In order to balance the extra fiscal burden which this tax on kerosene may throw upon the consumer, I propose to reduce the existing duties on sugar in a way which will ensure, it is true a small reduction, but still an appreciable reduction, of ¼d. per lb. in retail prices. The precise changes proposed in the Sugar Duties will be found set out in detail in the White Paper. In brief, I propose to reduce the duties on all imported sugars of a polarisation not exceeding 98 degrees in the case of foreign sugar, and not exceeding 99 degrees in the case of home-grown and Empire sugar all these being usually described as raw sugars, by the equivalent of ¼d. per lb., and on home grown and Empire white or refined sugar I propose a reduction of a slightly smaller amount. Foreign white or relined sugar with a polarisation of over 98 degrees will continue to pay the existing duty. By this means it is also possible to afford assistance to the British sugar refining industry. The Committee are aware that the refiners have long complained that while Empire sugar producers have been assisted by the preference on sugar, and while the home-grown beet industry has been helped by the subsidy as well as by the preference, they themselves, the British refiners, have been left to engage without assistance in an unequal struggle against their competitors, whether domestic, Empire, or foreign. They and their workpeople have certainly suffered considerably in the process—a quarter of them have lost their employment in the last four years.

The new scheme of duties is designed to encourage the importation of raw sugar, which must undergo a refining operation in this country, rather than the importation of the white sugar which is refined abroad. The British refiners have undertaken that if this scheme is accepted by the Committee, the normal difference between the prices of raw and refined sugar will be reduced by the full equivalent of the duty reduction, namely, 2s. 4d. a cwt—that is ¼d. a pound. Since these refiners will largely influence the market here, I am led to believe that the retail price of sugar will fall by that amount. The change in duty will take effect from tomorrow. The estimate of the cost to the Exchequer is £2,300,000 this year and £2,900,000 in a full year.
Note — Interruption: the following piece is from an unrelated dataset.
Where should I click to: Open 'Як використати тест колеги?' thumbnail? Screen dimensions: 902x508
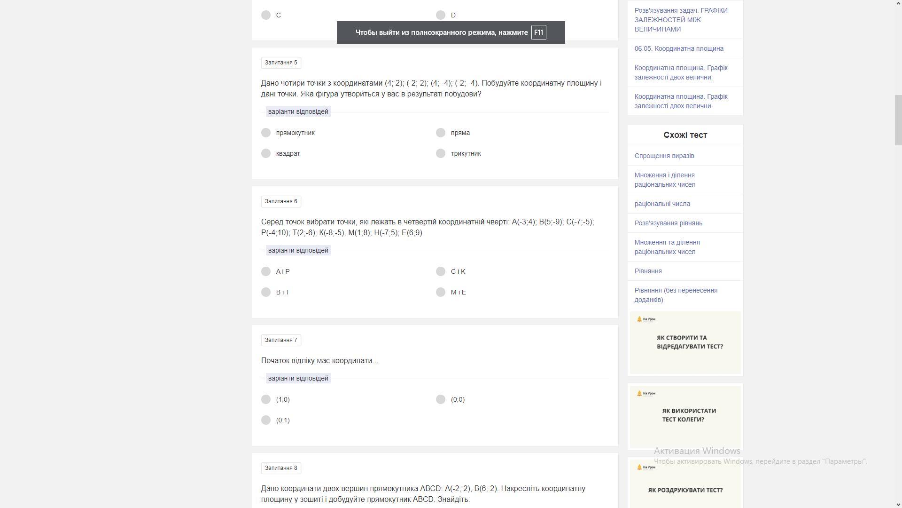click(685, 416)
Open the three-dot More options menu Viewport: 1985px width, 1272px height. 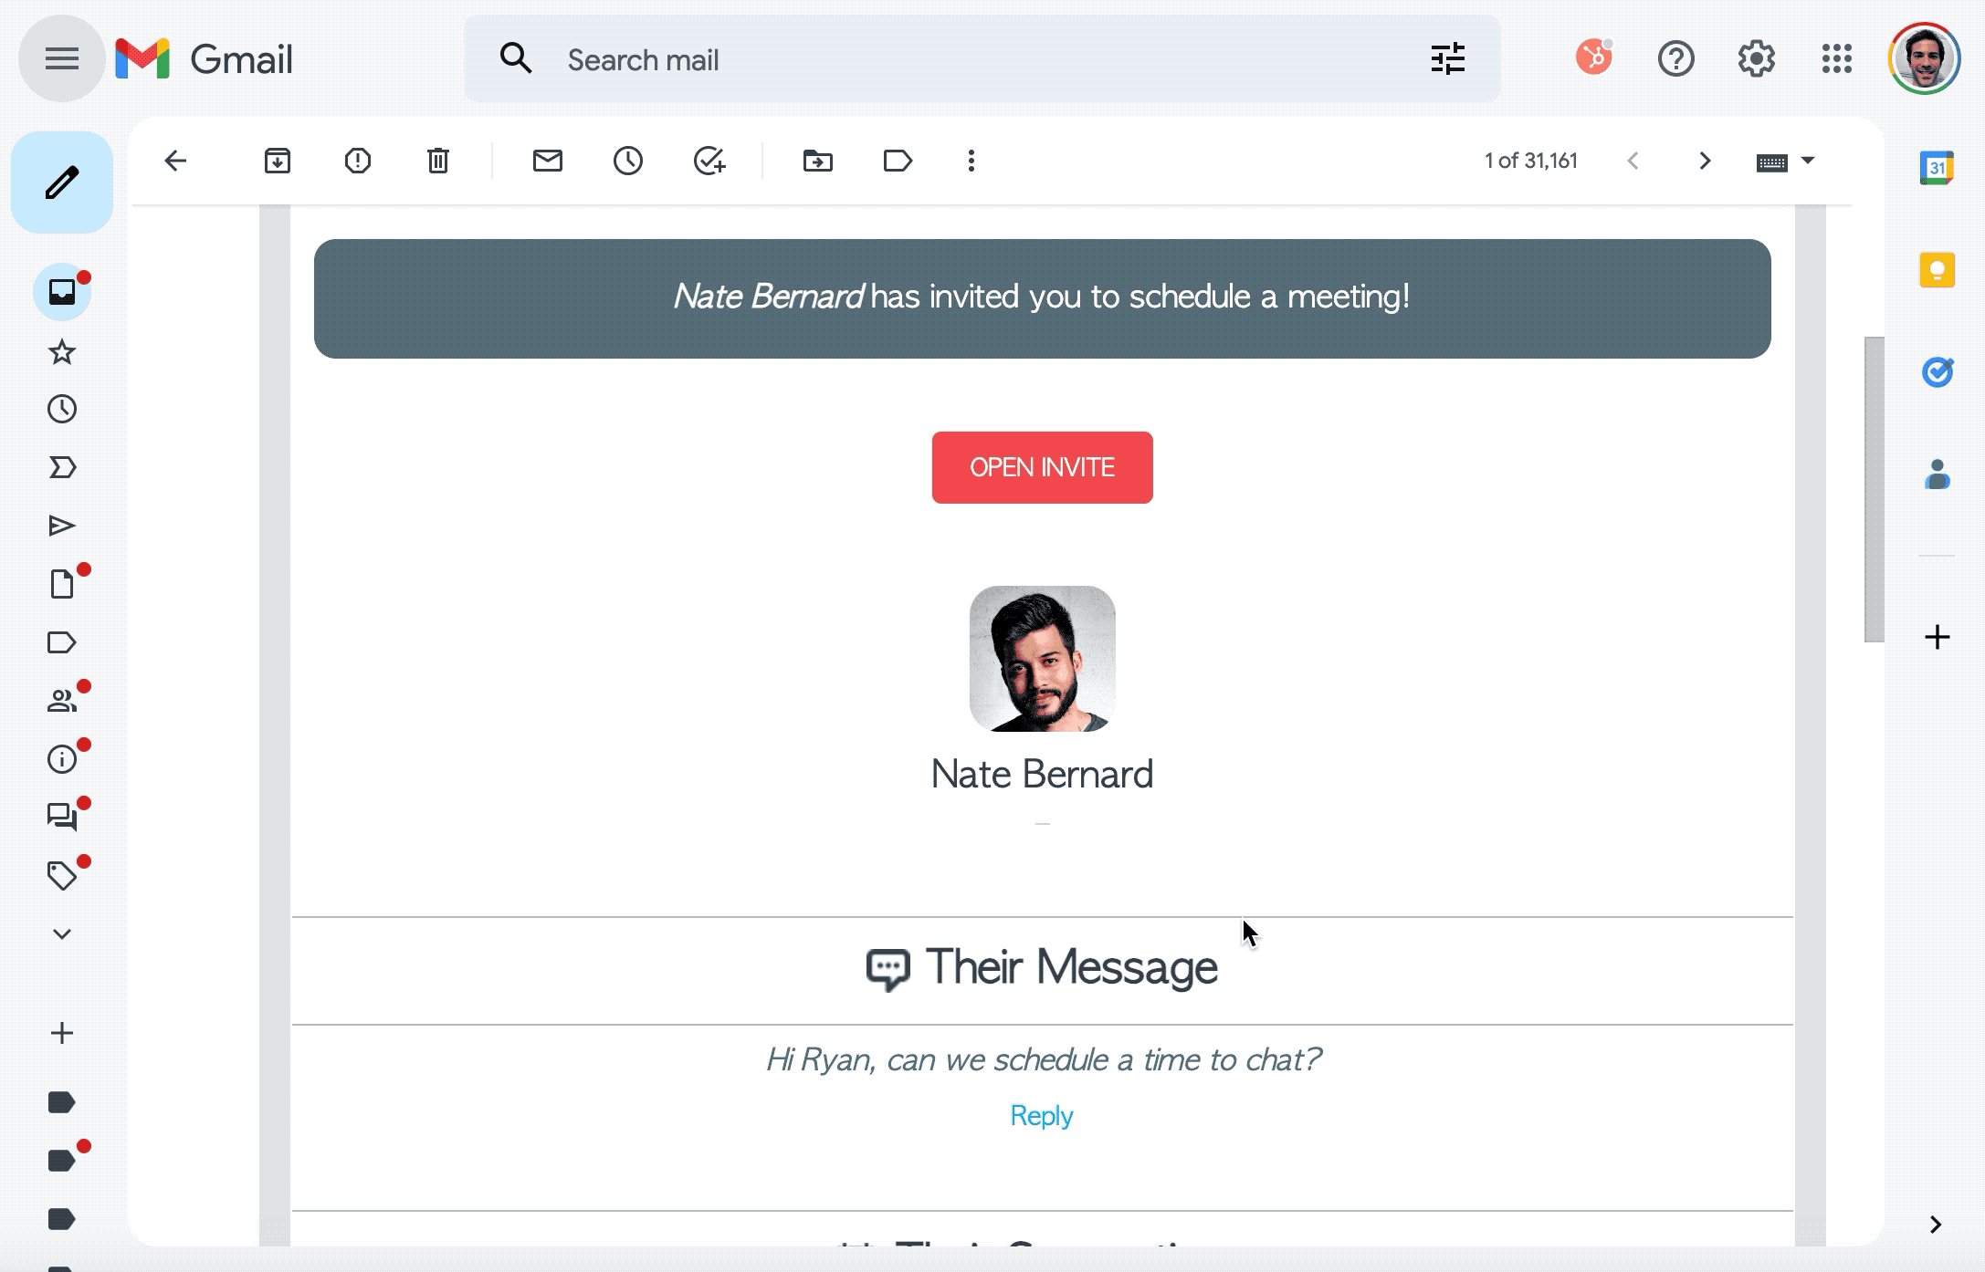coord(971,162)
The reduction of price ought to reach the consumer in a few days. I may add that an all-round reduction of the Sugar Duty equivalent to a ¼d. a 1b. would have cost the Exchequer £4,000,000 a year and that this £4,000,000 a year is the true measure of the relief to the consumer. This is more than is exacted by the tax on kerosene over the whole field of its use, industrial as well as domestic. I have done the best I can in that sphere.

I want to be quite plain with the Committee, because we are at the beginning of long arguments, and perhaps hotly pressed controversy, and I want to start quite fairly. I am not going to hazard any prediction about future price movements, either of sugar or of kerosene. I do not know how the world markets will move. No one knows. All I know is that just as the tax on kerosene will continue to be an adverse factor in the price to the British consumer, so the sugar remission will be a favourable factor in the price to the British consumer, and I believe that they balance each other.